TASK OBJECTIVE
Quote verbatim the part of the entries below that starts with the line containing "Viewport: 1440px width, 900px" and ends with the line containing "coord(184,126)", keeping both of those lines.

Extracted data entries
----

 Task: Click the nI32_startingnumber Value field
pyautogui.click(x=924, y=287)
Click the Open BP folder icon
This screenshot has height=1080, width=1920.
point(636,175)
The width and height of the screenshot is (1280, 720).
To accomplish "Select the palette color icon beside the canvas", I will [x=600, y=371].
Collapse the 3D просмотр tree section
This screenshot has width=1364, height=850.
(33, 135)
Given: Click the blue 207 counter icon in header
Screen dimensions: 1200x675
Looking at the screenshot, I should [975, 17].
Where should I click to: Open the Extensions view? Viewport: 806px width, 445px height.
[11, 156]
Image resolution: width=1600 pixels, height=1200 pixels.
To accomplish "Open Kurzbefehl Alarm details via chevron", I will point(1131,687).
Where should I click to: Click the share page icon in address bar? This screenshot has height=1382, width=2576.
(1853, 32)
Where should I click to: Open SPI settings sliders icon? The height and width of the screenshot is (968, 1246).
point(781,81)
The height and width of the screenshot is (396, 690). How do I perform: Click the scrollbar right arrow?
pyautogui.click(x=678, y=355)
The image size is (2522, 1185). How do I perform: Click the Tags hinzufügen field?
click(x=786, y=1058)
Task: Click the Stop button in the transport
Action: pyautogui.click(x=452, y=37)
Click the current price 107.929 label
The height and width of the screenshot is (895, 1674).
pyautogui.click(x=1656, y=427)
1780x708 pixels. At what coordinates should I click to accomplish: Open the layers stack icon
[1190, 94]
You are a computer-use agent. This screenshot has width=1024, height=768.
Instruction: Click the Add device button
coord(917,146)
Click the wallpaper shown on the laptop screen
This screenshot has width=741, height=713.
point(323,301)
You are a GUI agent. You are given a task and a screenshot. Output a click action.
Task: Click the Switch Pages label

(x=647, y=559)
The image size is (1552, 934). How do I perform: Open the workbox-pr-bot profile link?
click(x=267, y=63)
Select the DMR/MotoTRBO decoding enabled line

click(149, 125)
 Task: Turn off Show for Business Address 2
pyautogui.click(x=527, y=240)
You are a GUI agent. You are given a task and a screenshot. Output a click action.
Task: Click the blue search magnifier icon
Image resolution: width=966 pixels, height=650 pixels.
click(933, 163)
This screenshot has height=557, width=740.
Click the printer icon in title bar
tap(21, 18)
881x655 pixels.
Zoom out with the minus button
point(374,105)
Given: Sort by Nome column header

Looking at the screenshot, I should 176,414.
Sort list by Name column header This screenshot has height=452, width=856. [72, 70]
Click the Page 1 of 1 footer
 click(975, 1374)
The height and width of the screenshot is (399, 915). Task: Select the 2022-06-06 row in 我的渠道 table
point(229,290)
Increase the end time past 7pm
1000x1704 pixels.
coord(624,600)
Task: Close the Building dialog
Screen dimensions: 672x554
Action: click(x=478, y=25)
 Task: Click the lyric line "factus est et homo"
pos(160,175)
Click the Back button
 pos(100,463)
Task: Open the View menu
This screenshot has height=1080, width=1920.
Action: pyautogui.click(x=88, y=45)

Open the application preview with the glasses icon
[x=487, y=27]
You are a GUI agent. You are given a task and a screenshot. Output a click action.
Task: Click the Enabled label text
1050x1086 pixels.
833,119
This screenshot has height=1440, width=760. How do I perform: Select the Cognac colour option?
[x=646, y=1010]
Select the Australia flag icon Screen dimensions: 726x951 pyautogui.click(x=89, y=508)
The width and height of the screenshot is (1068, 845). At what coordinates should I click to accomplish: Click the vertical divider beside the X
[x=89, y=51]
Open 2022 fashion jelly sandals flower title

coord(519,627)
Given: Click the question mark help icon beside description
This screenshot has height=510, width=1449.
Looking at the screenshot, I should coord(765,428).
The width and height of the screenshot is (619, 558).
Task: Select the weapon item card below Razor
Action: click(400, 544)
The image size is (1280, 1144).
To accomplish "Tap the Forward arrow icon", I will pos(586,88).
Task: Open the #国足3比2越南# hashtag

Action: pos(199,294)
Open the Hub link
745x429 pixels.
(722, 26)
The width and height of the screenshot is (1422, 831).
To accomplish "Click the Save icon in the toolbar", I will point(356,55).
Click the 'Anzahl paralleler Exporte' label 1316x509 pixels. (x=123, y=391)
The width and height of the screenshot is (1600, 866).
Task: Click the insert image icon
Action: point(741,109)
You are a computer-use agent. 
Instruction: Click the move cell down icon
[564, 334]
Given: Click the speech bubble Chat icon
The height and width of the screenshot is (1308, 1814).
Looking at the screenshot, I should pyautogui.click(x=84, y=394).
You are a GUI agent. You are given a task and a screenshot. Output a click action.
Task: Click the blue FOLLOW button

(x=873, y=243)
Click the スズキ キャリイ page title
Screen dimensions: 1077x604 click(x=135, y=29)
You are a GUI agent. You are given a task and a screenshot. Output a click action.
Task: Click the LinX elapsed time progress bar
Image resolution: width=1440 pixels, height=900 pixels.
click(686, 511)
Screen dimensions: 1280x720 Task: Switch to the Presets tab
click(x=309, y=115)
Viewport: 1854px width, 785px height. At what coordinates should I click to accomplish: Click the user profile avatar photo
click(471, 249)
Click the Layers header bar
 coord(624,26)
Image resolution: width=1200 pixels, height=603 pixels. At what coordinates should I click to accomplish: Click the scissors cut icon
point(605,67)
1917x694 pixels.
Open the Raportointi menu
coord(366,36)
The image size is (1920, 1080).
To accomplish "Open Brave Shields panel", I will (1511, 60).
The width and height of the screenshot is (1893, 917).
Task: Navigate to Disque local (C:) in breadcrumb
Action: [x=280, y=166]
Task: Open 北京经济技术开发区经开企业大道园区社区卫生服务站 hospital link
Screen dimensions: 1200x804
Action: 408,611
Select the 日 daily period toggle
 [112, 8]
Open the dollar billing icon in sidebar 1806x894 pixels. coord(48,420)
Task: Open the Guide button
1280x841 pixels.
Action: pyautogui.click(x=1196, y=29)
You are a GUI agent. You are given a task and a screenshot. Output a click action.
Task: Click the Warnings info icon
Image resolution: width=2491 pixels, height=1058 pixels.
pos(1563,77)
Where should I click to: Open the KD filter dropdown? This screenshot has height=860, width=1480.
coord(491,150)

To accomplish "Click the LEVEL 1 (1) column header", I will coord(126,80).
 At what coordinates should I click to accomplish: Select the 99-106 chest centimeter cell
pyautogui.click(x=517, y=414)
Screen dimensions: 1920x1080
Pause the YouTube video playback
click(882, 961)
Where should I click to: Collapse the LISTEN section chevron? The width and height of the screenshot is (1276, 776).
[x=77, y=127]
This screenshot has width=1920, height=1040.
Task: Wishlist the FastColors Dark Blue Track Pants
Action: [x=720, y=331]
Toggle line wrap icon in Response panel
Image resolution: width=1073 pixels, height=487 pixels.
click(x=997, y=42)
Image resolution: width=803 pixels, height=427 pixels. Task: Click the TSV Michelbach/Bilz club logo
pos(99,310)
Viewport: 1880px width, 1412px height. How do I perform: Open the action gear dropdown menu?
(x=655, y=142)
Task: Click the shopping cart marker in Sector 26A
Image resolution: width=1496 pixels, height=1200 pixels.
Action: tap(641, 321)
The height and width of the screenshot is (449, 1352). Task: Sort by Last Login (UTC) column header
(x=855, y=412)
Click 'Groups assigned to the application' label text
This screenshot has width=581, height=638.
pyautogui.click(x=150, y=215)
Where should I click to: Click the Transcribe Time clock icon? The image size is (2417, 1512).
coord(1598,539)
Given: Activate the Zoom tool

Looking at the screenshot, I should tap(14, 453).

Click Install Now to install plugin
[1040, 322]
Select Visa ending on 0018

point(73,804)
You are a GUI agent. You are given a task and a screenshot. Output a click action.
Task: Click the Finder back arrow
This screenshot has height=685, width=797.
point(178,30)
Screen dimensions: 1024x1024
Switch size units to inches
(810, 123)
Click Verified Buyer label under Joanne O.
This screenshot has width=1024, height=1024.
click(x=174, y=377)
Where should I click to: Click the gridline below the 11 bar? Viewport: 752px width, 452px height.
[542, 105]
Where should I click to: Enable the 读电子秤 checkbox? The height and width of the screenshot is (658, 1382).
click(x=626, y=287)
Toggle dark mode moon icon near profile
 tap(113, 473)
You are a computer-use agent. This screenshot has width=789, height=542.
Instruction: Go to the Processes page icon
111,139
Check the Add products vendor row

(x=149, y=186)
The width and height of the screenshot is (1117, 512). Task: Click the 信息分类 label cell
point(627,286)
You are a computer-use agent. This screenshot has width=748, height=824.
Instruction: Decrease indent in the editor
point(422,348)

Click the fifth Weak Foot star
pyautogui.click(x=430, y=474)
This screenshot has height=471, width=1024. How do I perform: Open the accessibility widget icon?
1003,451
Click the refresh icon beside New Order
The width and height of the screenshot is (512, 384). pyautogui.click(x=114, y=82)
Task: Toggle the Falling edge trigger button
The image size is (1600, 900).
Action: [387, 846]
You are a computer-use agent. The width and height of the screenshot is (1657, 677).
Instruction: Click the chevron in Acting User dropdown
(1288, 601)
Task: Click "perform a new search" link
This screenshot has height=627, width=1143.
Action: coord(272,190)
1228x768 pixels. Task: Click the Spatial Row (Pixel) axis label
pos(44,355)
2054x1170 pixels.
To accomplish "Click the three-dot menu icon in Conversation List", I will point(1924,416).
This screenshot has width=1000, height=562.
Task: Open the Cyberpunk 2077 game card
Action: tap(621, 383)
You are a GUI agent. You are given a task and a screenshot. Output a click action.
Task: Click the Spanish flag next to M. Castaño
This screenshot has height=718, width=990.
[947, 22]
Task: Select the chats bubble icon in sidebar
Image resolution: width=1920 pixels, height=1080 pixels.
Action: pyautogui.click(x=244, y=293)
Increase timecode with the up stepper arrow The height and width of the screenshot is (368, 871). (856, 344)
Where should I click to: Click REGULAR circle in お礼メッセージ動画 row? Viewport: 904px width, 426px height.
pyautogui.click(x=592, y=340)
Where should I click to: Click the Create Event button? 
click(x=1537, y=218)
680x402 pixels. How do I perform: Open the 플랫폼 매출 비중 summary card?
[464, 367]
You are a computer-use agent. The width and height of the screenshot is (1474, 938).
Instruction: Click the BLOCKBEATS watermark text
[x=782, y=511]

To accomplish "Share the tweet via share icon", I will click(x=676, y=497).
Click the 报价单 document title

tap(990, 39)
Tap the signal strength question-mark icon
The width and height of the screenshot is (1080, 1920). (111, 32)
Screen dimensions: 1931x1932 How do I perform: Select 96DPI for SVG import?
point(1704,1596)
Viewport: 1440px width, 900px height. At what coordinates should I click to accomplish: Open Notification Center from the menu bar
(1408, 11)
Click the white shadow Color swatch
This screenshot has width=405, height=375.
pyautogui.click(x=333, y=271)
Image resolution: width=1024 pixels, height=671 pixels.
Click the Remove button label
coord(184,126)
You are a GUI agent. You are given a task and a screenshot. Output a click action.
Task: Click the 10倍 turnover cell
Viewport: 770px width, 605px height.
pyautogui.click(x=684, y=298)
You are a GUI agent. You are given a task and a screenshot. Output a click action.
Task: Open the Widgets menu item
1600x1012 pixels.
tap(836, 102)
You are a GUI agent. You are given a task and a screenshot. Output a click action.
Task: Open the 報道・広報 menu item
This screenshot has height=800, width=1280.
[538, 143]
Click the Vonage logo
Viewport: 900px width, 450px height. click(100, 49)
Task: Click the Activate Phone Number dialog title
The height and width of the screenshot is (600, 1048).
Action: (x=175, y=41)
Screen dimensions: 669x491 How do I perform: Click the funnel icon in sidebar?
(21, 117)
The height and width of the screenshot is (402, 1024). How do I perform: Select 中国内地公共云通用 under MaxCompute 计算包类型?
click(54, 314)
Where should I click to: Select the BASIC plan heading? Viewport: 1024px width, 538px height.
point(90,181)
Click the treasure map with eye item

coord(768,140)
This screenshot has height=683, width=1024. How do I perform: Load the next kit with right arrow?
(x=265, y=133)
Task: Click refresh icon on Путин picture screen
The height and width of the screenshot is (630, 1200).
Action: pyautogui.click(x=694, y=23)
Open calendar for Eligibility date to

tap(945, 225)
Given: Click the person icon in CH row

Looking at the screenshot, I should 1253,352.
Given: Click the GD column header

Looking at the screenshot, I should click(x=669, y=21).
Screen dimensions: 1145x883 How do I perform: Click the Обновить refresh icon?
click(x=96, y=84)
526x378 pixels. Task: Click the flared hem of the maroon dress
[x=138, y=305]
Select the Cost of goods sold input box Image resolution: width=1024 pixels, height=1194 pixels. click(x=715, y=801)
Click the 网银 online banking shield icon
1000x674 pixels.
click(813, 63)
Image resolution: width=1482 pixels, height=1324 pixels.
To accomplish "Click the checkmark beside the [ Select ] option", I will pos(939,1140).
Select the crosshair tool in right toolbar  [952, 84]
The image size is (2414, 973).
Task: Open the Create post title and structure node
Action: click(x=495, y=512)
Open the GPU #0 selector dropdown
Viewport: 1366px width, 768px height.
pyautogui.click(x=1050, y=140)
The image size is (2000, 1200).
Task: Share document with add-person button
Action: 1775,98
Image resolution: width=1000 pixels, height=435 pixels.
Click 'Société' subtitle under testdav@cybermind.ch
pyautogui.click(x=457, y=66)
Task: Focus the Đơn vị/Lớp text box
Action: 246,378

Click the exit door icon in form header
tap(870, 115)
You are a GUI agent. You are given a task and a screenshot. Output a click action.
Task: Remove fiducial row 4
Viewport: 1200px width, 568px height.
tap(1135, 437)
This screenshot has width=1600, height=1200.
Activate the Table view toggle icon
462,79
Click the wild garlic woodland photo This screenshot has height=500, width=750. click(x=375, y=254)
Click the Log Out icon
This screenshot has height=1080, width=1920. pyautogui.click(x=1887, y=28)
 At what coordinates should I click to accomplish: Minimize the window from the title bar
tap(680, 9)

----

ANSWER TO THE PROBLEM
Viewport: 1440px width, 900px height. At what coordinates should I click to accomplish: Open Notification Center from the menu bar
(1408, 11)
Click the white shadow Color swatch
This screenshot has width=405, height=375.
pyautogui.click(x=333, y=271)
Image resolution: width=1024 pixels, height=671 pixels.
Click the Remove button label
coord(184,126)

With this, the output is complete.